GOAL OF THE EXERCISE ->
Count the lines below that contain the string "Select" and give only that number.

RECORD SET ->
++++++

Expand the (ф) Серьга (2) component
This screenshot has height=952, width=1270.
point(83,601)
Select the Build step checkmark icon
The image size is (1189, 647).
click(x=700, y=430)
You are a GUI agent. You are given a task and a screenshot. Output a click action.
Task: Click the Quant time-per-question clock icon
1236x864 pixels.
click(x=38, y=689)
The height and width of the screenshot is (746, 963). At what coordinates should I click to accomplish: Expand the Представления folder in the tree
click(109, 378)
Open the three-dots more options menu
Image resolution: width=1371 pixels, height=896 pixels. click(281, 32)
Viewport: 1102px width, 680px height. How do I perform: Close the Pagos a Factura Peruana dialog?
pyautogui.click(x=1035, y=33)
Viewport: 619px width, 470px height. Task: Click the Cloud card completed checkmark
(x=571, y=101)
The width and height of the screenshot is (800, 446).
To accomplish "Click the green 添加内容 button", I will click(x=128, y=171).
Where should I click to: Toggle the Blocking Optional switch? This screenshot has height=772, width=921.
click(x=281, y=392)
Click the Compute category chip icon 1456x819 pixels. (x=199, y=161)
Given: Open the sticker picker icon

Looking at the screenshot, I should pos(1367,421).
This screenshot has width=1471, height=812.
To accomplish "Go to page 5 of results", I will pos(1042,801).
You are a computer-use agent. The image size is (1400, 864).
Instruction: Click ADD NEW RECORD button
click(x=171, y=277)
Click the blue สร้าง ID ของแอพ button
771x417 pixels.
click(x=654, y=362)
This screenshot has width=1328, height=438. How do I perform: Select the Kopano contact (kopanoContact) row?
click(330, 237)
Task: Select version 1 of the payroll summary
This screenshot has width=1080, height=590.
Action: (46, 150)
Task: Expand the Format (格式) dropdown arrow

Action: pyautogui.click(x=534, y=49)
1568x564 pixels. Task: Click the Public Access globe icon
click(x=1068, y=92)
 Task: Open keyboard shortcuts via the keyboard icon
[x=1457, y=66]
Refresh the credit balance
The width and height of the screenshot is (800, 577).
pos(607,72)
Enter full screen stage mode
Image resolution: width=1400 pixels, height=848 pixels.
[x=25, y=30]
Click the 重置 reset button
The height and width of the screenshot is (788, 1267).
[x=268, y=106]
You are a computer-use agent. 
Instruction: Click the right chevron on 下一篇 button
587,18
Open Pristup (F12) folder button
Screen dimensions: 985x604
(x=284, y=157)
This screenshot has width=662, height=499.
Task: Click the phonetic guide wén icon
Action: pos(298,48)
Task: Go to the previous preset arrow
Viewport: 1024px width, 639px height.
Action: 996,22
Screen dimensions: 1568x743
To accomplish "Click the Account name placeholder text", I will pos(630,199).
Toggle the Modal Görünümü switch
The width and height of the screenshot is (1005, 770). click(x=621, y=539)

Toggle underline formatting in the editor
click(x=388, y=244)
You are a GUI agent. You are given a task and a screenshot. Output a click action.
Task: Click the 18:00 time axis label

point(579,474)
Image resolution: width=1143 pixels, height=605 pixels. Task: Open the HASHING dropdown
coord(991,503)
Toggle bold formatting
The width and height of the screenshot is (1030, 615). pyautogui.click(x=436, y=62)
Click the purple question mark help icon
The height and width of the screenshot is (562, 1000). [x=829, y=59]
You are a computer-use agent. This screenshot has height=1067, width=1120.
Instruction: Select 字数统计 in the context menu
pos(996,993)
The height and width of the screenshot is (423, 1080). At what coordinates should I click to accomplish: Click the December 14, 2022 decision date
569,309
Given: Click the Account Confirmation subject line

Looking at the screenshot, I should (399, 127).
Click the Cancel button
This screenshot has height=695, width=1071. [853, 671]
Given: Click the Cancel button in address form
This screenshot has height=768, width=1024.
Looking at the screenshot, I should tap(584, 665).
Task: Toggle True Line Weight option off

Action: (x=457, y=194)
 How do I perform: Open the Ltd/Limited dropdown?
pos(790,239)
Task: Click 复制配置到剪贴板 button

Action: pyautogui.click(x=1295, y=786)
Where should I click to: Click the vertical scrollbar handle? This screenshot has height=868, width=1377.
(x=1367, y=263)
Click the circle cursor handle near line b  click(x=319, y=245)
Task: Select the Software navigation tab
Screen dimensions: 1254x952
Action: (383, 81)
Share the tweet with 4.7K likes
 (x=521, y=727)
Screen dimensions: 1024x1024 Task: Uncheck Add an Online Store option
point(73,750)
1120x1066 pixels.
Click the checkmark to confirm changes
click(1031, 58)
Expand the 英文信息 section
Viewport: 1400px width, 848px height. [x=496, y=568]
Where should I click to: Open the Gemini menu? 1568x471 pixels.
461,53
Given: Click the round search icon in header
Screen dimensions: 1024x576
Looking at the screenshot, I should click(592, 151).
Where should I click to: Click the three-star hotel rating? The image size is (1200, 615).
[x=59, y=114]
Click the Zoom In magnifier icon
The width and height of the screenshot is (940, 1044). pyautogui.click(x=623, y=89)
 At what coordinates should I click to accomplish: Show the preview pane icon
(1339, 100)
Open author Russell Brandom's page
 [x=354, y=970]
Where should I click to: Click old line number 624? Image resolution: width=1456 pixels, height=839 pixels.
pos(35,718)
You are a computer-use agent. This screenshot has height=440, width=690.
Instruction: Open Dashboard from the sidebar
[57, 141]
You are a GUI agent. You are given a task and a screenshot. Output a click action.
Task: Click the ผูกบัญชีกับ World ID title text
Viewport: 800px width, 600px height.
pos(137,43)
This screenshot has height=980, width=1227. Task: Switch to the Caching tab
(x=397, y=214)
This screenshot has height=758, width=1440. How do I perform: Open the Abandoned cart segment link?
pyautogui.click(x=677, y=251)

++++++

COMPLETE OUTPUT ->
5